» **WHAT YOU NEED TO DO**:
Go to the line below containing "Fanatec Reveals All-New" and print exactly from there through the line containing "Gran Turismo 7 Update", both included. Print nothing else.

::: INPUT FOR THIS TASK

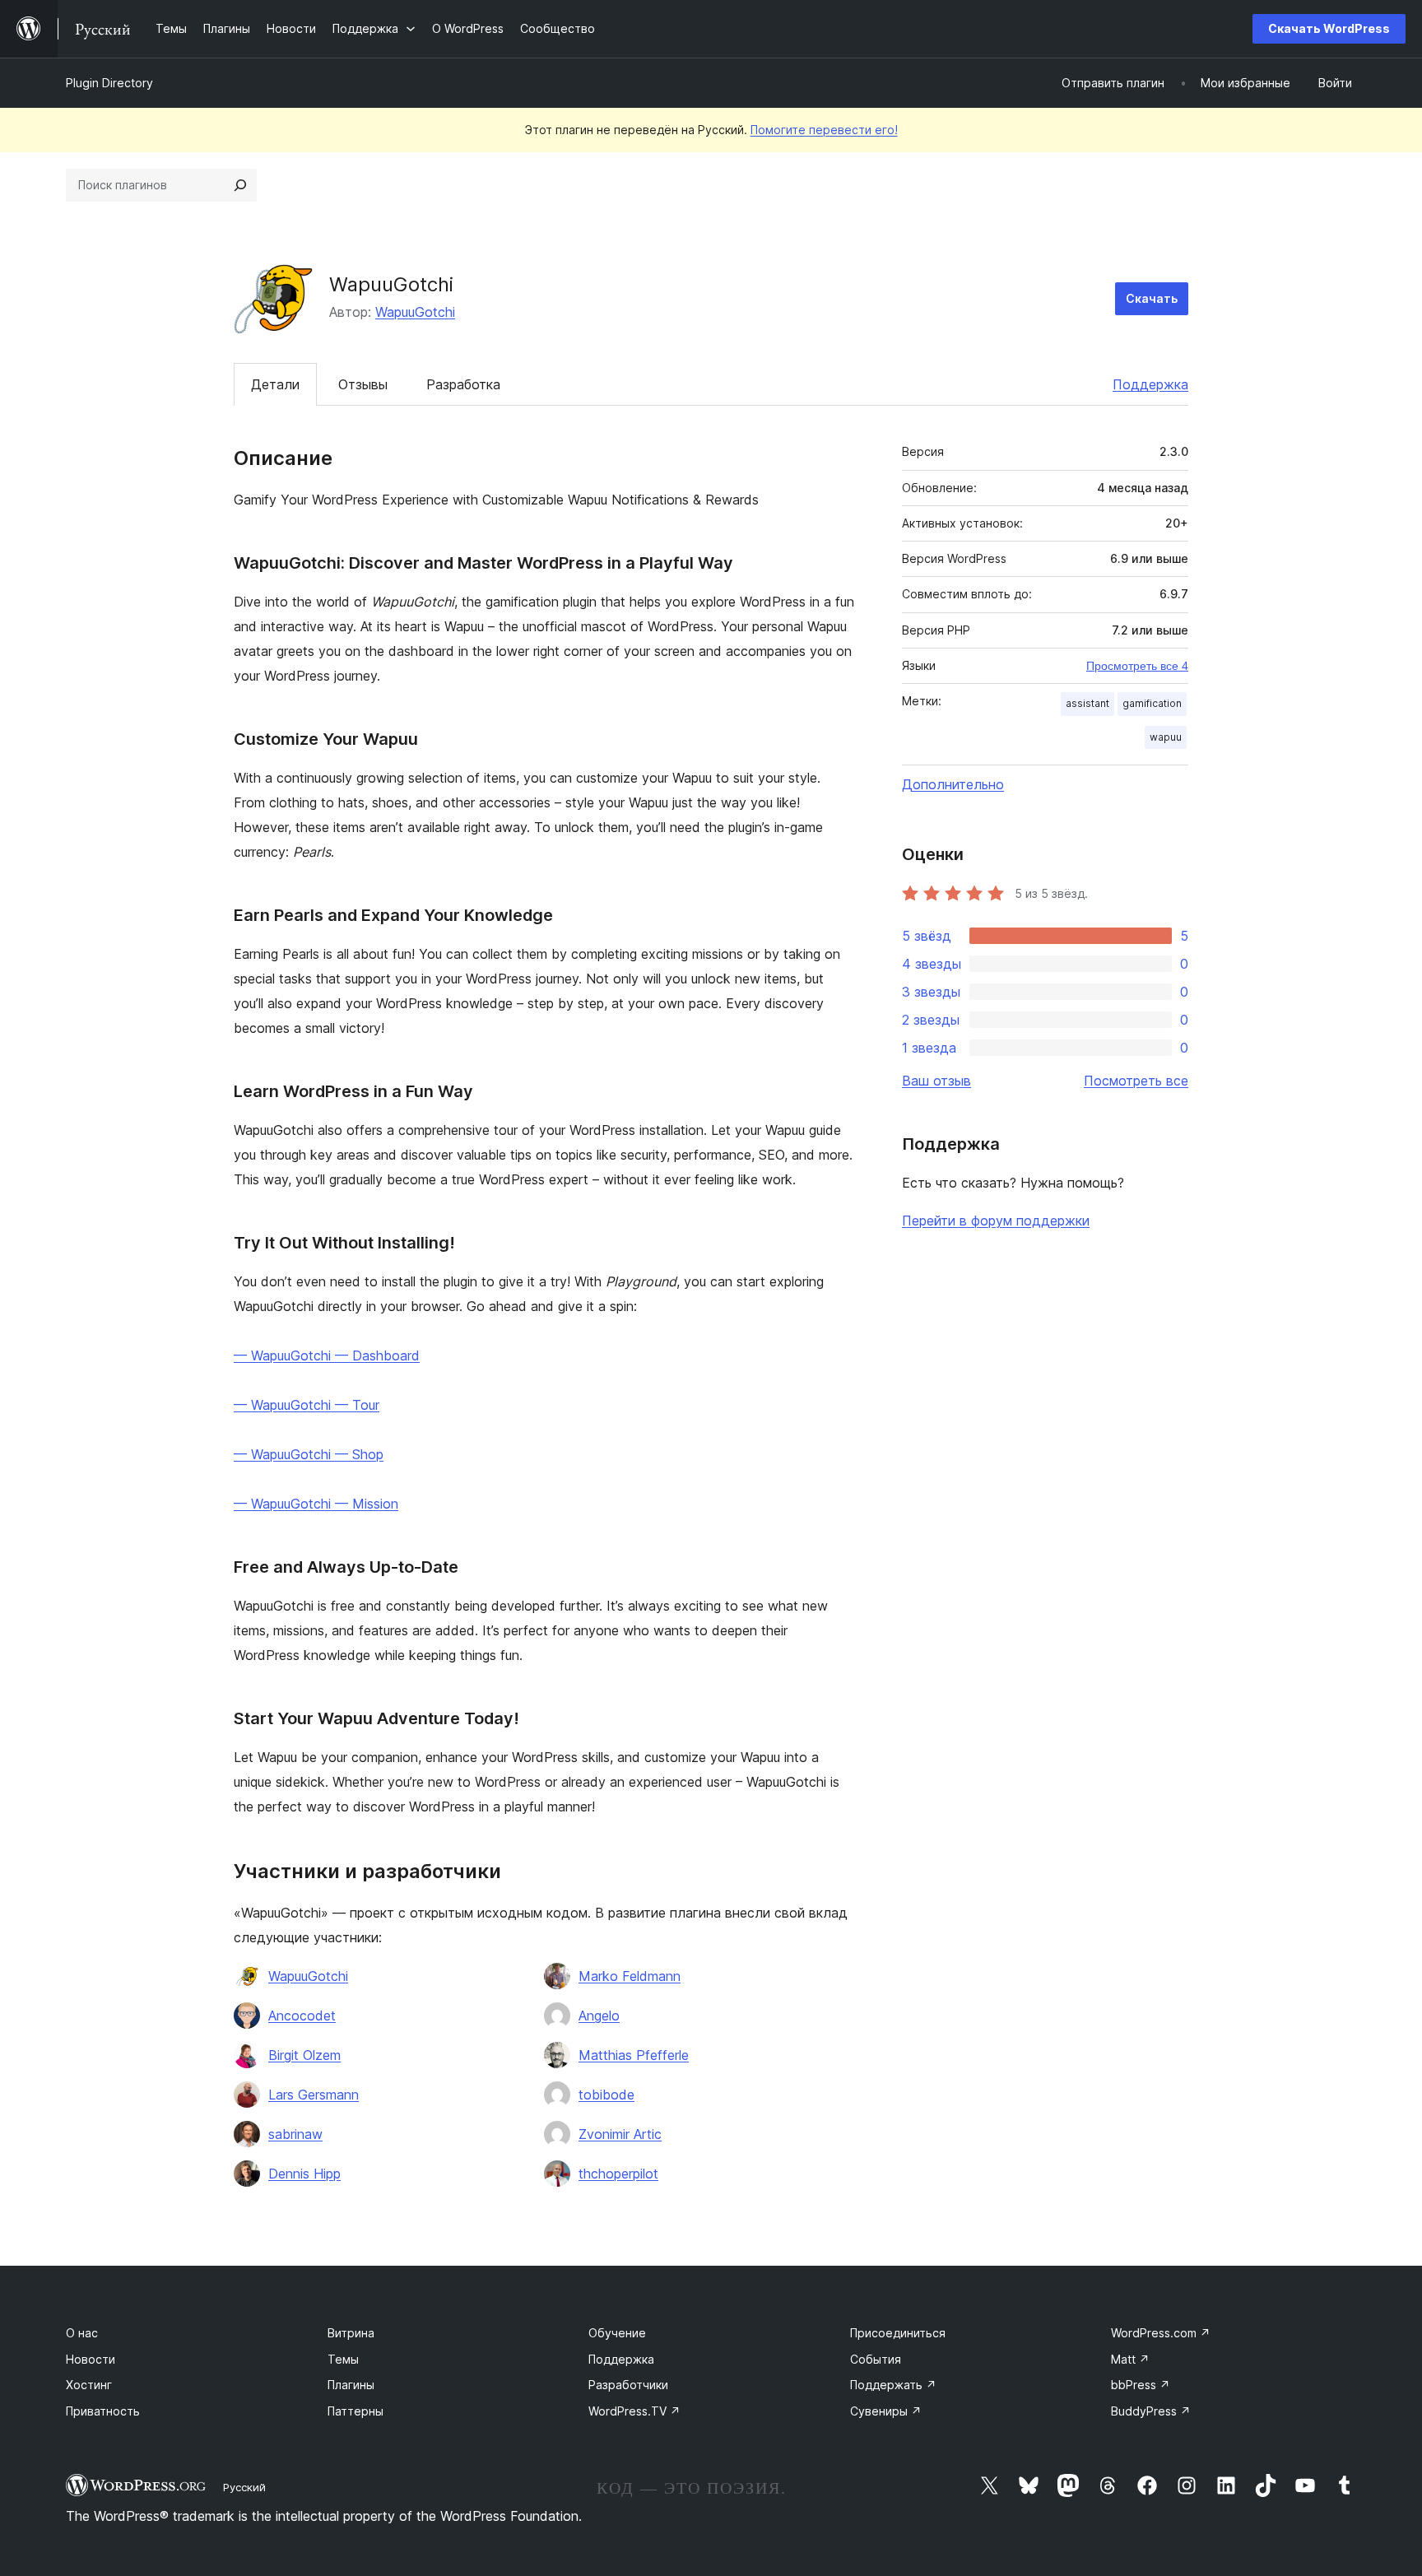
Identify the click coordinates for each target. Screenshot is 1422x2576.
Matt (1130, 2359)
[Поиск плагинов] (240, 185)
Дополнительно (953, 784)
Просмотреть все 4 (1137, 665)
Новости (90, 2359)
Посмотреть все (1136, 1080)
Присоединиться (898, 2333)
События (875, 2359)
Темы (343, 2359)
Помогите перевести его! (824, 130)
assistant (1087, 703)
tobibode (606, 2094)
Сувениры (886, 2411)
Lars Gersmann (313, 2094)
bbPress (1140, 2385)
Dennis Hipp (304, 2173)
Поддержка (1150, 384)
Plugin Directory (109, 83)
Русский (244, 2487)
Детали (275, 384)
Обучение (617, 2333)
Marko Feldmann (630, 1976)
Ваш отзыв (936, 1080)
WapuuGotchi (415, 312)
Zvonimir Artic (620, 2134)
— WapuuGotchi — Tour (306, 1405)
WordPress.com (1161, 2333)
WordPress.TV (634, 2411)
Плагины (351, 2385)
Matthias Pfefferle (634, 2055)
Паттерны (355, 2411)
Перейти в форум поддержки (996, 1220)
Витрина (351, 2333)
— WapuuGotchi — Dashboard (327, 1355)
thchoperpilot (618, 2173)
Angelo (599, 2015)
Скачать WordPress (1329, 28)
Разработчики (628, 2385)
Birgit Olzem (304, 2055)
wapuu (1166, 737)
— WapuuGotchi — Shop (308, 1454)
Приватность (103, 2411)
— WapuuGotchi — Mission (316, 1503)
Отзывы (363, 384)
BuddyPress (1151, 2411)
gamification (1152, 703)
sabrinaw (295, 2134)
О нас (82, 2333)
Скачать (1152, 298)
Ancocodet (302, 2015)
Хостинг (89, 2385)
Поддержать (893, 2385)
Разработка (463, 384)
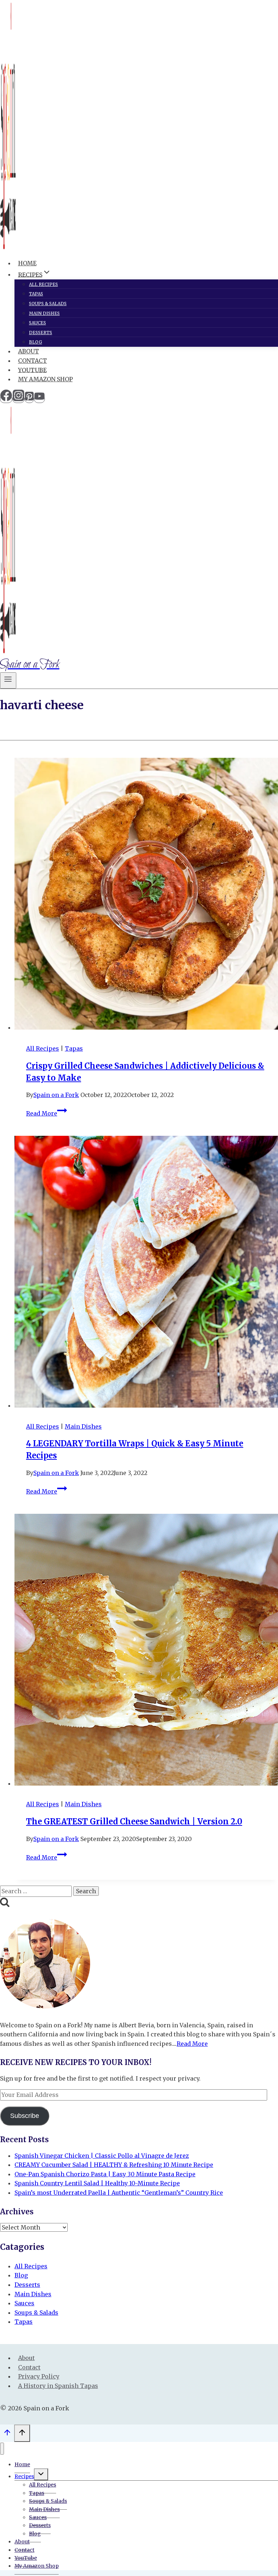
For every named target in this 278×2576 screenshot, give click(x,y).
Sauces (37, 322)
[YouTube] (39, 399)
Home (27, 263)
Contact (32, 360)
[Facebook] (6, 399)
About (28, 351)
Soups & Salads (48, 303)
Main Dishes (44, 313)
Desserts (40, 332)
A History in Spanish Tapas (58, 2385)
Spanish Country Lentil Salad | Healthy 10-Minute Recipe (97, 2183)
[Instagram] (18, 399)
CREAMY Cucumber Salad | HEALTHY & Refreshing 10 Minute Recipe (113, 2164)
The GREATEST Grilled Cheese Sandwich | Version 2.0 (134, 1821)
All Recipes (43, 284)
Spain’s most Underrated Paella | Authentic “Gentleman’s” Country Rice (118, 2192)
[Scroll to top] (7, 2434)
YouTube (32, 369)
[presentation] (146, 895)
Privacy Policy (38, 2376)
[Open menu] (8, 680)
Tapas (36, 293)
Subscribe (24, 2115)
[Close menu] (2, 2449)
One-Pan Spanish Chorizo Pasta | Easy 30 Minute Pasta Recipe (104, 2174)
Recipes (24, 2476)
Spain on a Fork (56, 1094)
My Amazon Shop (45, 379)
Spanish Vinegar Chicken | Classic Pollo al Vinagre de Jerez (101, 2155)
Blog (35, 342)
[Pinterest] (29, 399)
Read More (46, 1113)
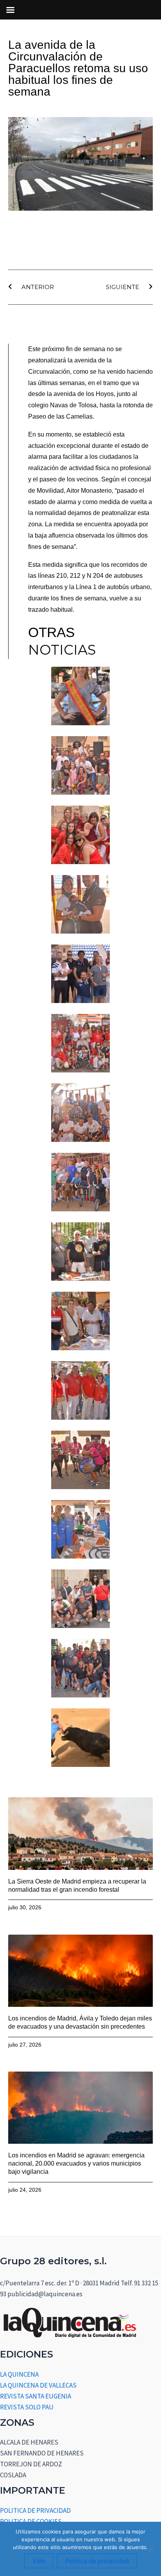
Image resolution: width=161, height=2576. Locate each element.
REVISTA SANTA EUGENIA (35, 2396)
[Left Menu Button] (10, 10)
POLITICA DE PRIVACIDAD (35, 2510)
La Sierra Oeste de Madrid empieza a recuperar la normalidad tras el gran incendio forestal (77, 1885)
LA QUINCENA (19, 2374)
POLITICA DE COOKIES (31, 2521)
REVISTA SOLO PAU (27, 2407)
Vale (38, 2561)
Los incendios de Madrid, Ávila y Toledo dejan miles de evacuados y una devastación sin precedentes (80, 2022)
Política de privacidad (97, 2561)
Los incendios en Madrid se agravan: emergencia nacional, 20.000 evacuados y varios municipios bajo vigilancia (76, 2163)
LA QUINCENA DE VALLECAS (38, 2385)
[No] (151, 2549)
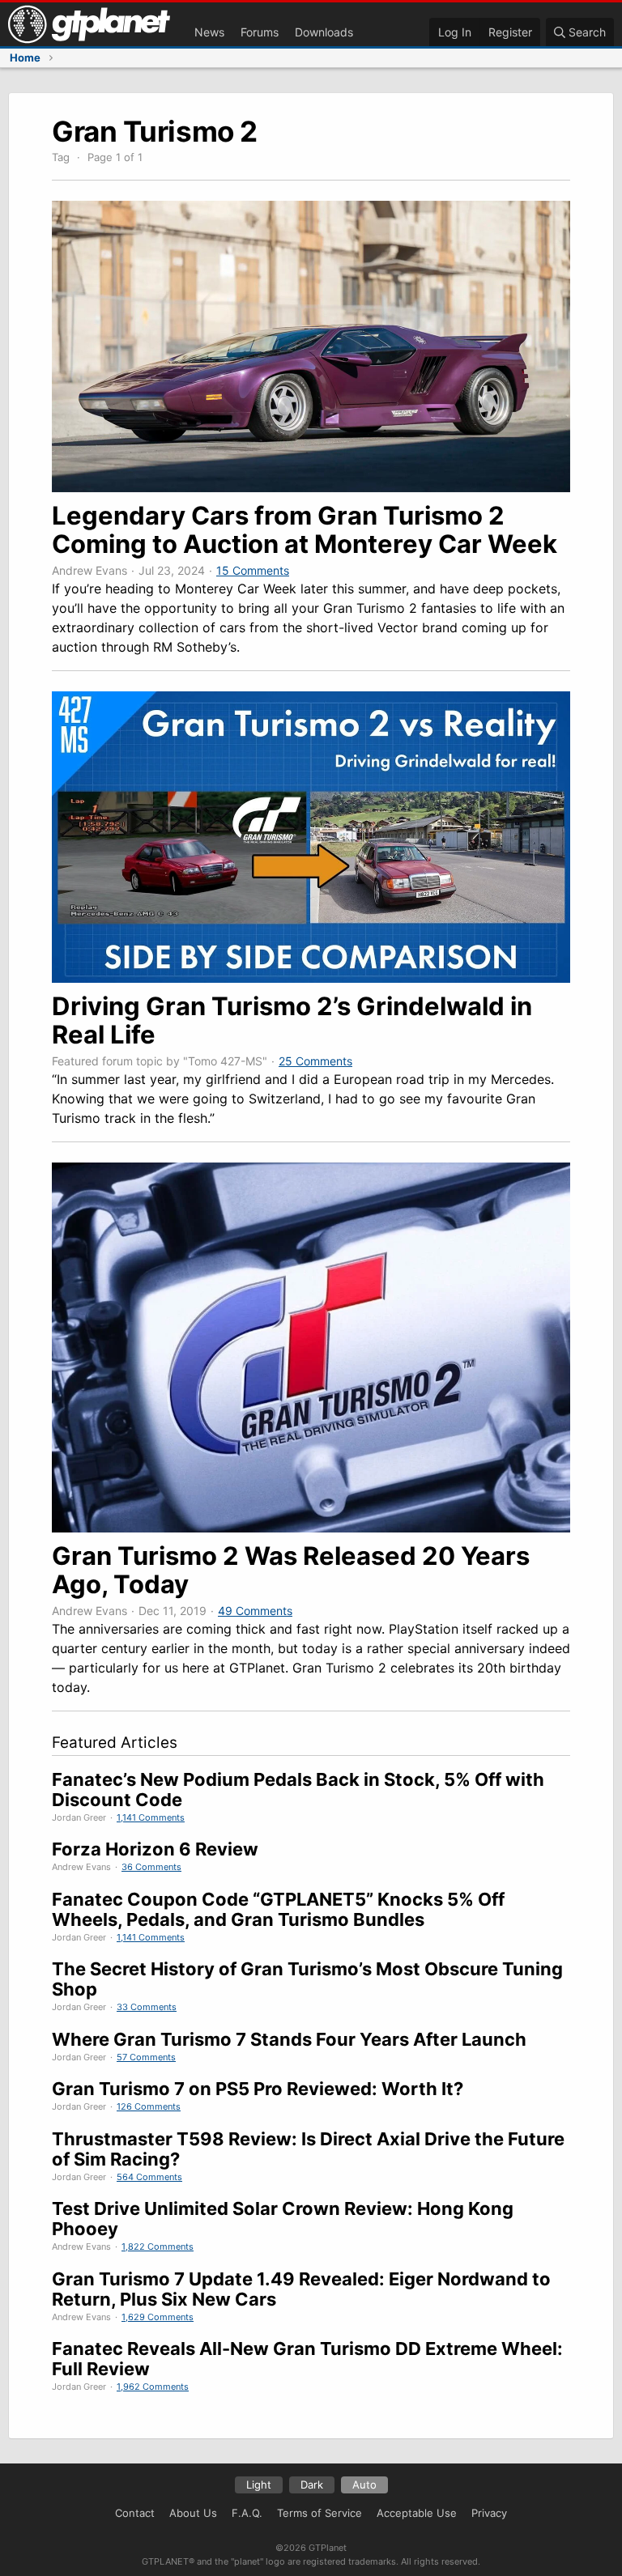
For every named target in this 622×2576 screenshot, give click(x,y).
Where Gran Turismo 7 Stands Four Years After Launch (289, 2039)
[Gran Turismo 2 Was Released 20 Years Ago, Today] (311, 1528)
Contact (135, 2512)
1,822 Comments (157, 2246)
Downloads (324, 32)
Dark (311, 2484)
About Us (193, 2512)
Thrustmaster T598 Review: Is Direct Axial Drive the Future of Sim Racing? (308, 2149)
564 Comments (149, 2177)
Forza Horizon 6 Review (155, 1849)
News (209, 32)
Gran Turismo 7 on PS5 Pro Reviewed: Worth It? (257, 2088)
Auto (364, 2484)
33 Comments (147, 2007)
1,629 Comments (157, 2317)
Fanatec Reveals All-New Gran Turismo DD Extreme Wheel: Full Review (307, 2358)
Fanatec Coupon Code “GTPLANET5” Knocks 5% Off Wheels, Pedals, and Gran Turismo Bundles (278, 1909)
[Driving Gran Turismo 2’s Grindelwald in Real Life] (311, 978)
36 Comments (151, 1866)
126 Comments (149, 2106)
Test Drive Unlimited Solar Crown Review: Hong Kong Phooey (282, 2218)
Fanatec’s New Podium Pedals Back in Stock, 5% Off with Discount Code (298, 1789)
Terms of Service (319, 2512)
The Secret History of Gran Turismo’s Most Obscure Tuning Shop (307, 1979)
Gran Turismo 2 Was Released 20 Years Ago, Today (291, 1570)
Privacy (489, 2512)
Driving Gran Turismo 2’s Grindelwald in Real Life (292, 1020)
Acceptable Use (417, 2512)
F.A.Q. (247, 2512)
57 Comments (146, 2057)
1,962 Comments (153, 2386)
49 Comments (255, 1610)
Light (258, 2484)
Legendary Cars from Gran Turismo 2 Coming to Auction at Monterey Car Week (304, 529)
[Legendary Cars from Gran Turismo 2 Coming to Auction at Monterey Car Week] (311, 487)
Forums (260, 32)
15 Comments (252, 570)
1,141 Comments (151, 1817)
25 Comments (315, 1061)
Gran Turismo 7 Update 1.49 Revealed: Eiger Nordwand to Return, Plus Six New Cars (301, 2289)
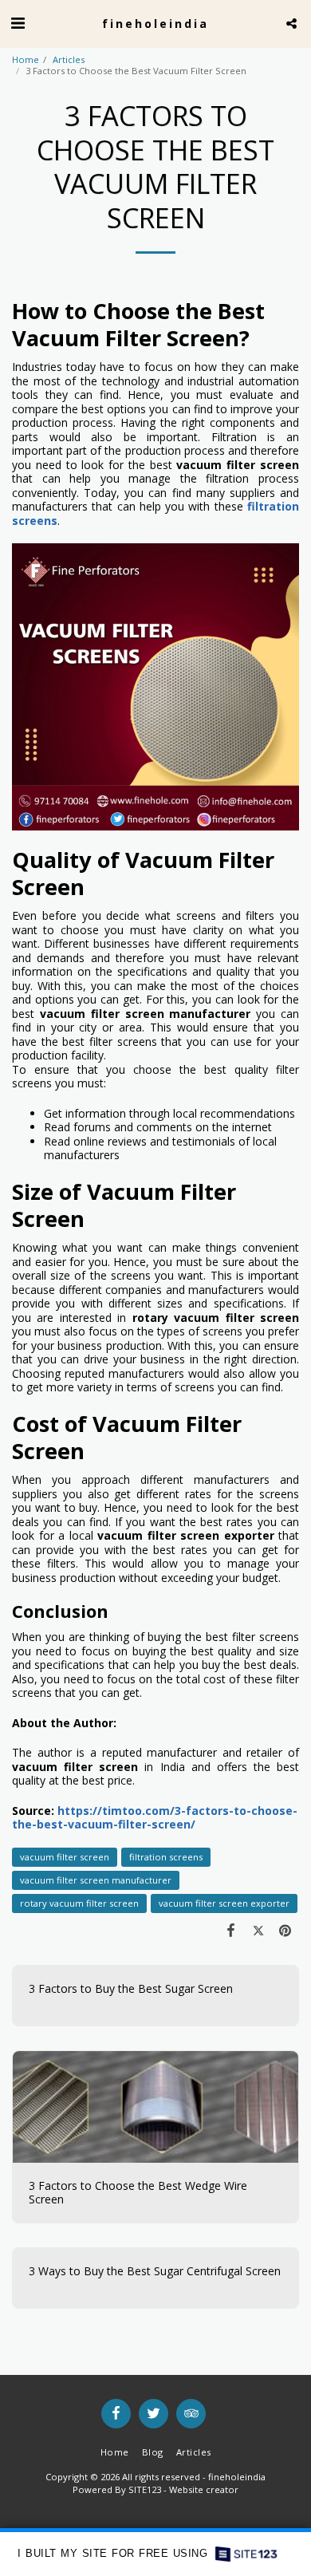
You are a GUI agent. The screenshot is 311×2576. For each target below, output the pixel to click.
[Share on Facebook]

::::::

» **RESPONSE AREA**:
Fanatec Reveals All-New Gran Turismo DD Extreme Wheel: Full Review (307, 2358)
Fanatec Coupon Code “GTPLANET5” Knocks 5% Off Wheels, Pedals, and Gran Turismo Bundles (278, 1909)
[Driving Gran Turismo 2’s Grindelwald in Real Life] (311, 978)
36 Comments (151, 1866)
126 Comments (149, 2106)
Test Drive Unlimited Solar Crown Review: Hong Kong Phooey (282, 2218)
Fanatec’s New Podium Pedals Back in Stock, 5% Off with Discount Code (298, 1789)
Terms of Service (319, 2512)
The Secret History of Gran Turismo’s Most Obscure Tuning Shop (307, 1979)
Gran Turismo 2 Was Released 20 Years Ago, Today (291, 1570)
Privacy (489, 2512)
Driving Gran Turismo 2’s Grindelwald in Real Life (292, 1020)
Acceptable Use (417, 2512)
F.A.Q. (247, 2512)
57 Comments (146, 2057)
1,962 Comments (153, 2386)
49 Comments (255, 1610)
Light (258, 2484)
Legendary Cars from Gran Turismo 2 Coming to Auction at Monterey Car Week (304, 529)
[Legendary Cars from Gran Turismo 2 Coming to Auction at Monterey Car Week] (311, 487)
Forums (260, 32)
15 Comments (252, 570)
1,141 Comments (151, 1817)
25 Comments (315, 1061)
Gran Turismo 7 Update 1.49 Revealed: Eiger Nordwand to Return, Plus Six New Cars (301, 2289)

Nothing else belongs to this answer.